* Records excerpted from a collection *
━━━
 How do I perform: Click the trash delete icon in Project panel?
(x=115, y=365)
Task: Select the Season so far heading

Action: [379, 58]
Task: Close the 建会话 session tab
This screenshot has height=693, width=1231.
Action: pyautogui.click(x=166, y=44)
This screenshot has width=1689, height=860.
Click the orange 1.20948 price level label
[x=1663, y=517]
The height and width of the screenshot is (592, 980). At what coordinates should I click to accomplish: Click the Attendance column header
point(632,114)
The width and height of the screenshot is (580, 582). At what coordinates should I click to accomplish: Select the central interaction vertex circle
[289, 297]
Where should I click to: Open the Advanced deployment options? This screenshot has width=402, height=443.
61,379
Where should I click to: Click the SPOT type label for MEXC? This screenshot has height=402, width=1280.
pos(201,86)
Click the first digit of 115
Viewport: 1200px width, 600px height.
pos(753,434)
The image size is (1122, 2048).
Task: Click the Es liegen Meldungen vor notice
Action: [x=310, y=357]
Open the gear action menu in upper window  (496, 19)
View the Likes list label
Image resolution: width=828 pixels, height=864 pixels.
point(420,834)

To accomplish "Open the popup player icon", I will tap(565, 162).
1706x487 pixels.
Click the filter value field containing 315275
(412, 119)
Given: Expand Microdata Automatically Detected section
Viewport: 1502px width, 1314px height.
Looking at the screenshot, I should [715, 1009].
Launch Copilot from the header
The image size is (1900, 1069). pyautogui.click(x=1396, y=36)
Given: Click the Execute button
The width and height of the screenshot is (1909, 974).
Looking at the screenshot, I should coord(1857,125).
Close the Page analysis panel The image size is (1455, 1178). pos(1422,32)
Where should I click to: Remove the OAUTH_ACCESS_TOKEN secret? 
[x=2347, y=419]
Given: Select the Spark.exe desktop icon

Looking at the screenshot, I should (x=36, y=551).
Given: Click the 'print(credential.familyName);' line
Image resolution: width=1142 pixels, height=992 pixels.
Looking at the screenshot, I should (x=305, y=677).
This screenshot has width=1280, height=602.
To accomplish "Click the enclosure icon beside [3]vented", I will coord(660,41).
━━━
* Exercise requirements *
From the line that holds "Click the first digit of 115" to the last line of the records above, print each line exactly. Add nothing else.

* Written solution *
Click the first digit of 115
Viewport: 1200px width, 600px height.
pos(753,434)
The image size is (1122, 2048).
Task: Click the Es liegen Meldungen vor notice
Action: [x=310, y=357]
Open the gear action menu in upper window  (496, 19)
View the Likes list label
Image resolution: width=828 pixels, height=864 pixels.
point(420,834)

To accomplish "Open the popup player icon", I will tap(565, 162).
1706x487 pixels.
Click the filter value field containing 315275
(412, 119)
Given: Expand Microdata Automatically Detected section
Viewport: 1502px width, 1314px height.
Looking at the screenshot, I should [715, 1009].
Launch Copilot from the header
The image size is (1900, 1069). pyautogui.click(x=1396, y=36)
Given: Click the Execute button
The width and height of the screenshot is (1909, 974).
Looking at the screenshot, I should coord(1857,125).
Close the Page analysis panel The image size is (1455, 1178). pos(1422,32)
Where should I click to: Remove the OAUTH_ACCESS_TOKEN secret? 
[x=2347, y=419]
Given: Select the Spark.exe desktop icon

Looking at the screenshot, I should (x=36, y=551).
Given: Click the 'print(credential.familyName);' line
Image resolution: width=1142 pixels, height=992 pixels.
Looking at the screenshot, I should (x=305, y=677).
This screenshot has width=1280, height=602.
To accomplish "Click the enclosure icon beside [3]vented", I will coord(660,41).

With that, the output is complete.